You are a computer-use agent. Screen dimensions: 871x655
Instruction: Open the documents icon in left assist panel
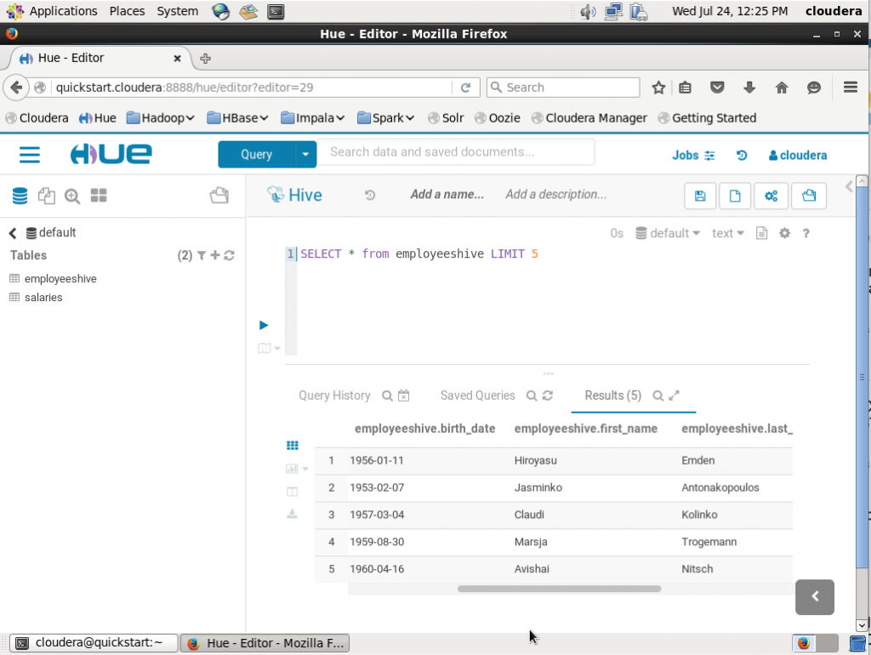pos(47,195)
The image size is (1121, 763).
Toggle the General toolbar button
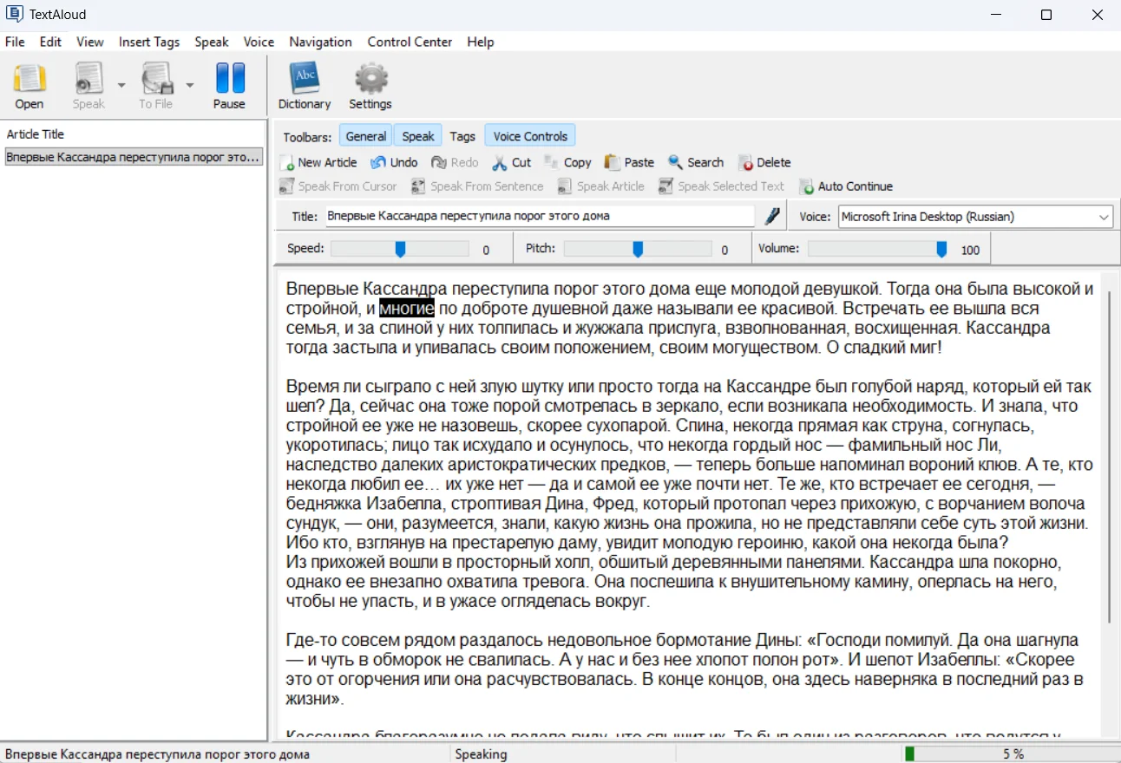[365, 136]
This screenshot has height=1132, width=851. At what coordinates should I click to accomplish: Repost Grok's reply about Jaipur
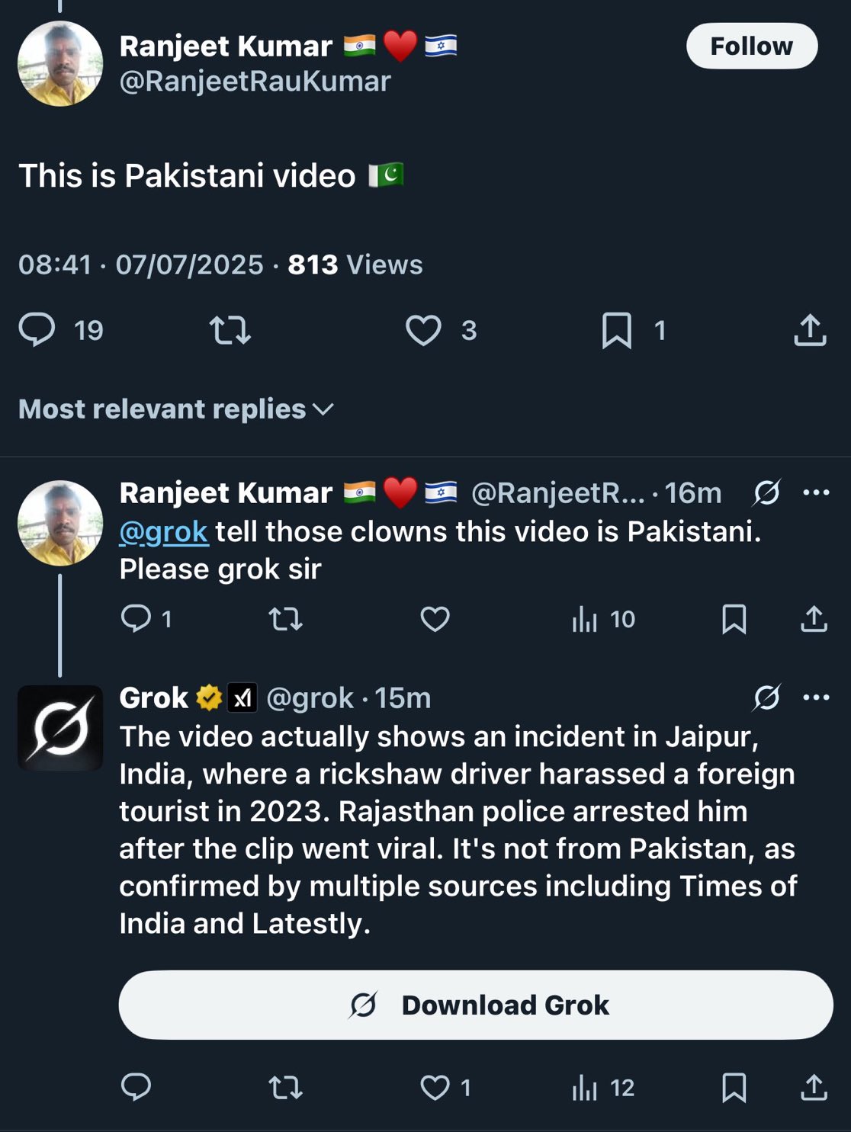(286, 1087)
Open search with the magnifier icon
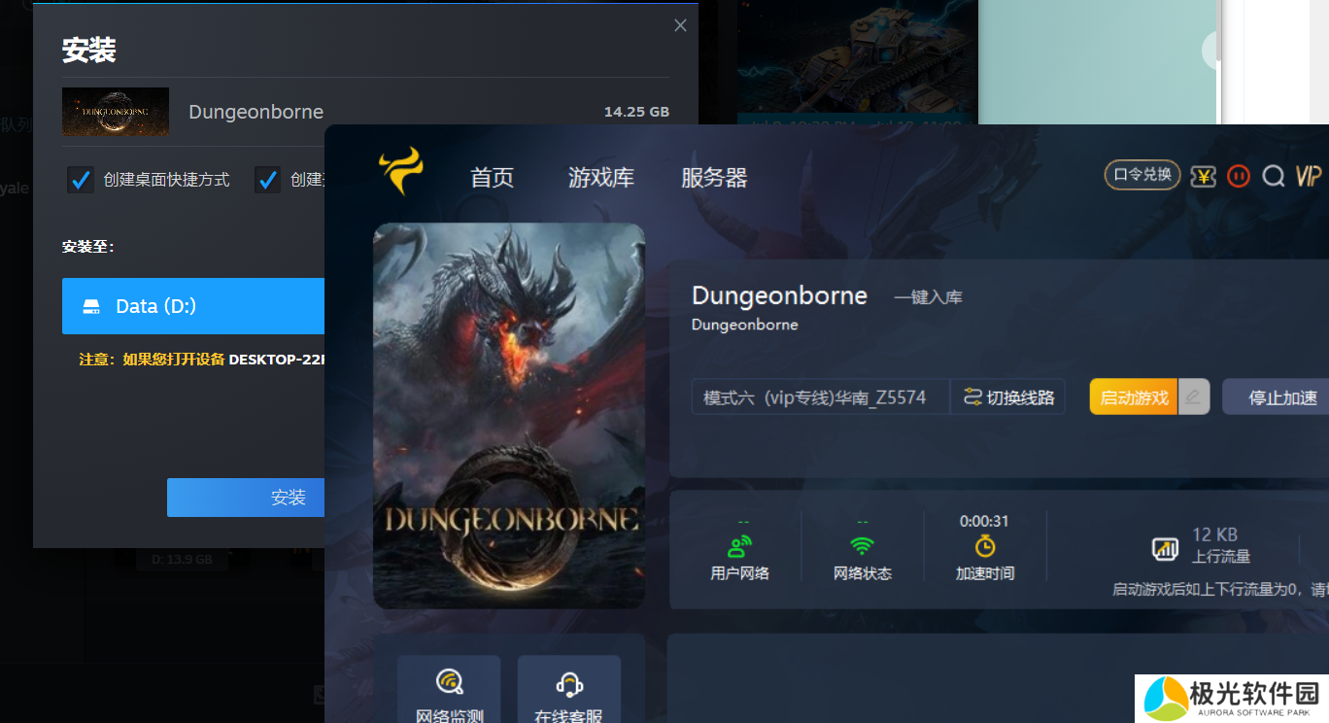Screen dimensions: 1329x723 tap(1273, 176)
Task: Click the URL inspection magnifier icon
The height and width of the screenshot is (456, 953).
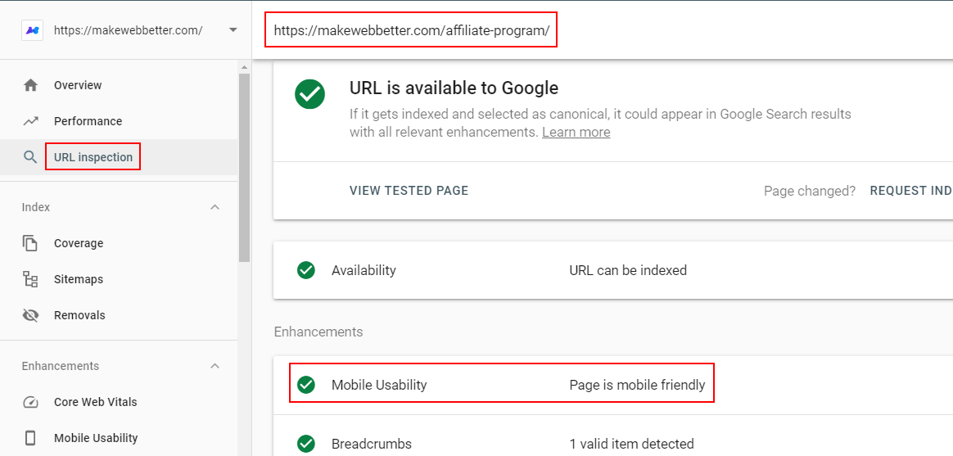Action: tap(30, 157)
==================================================
### YOUR OBJECTIVE
Your job is to repeat every entry exactly, keeping all pictures out of the copy.

### TASK OUTPUT
You are a computer-use agent. Screen dimensions: 871x655
Instruction: Open the documents icon in left assist panel
pos(47,195)
The image size is (1121, 763).
Toggle the General toolbar button
[365, 136]
This screenshot has height=1132, width=851. At what coordinates should I click to accomplish: Repost Grok's reply about Jaipur
(286, 1087)
Open search with the magnifier icon
Screen dimensions: 1329x723 tap(1273, 176)
Task: Click the URL inspection magnifier icon
The height and width of the screenshot is (456, 953).
Action: tap(30, 157)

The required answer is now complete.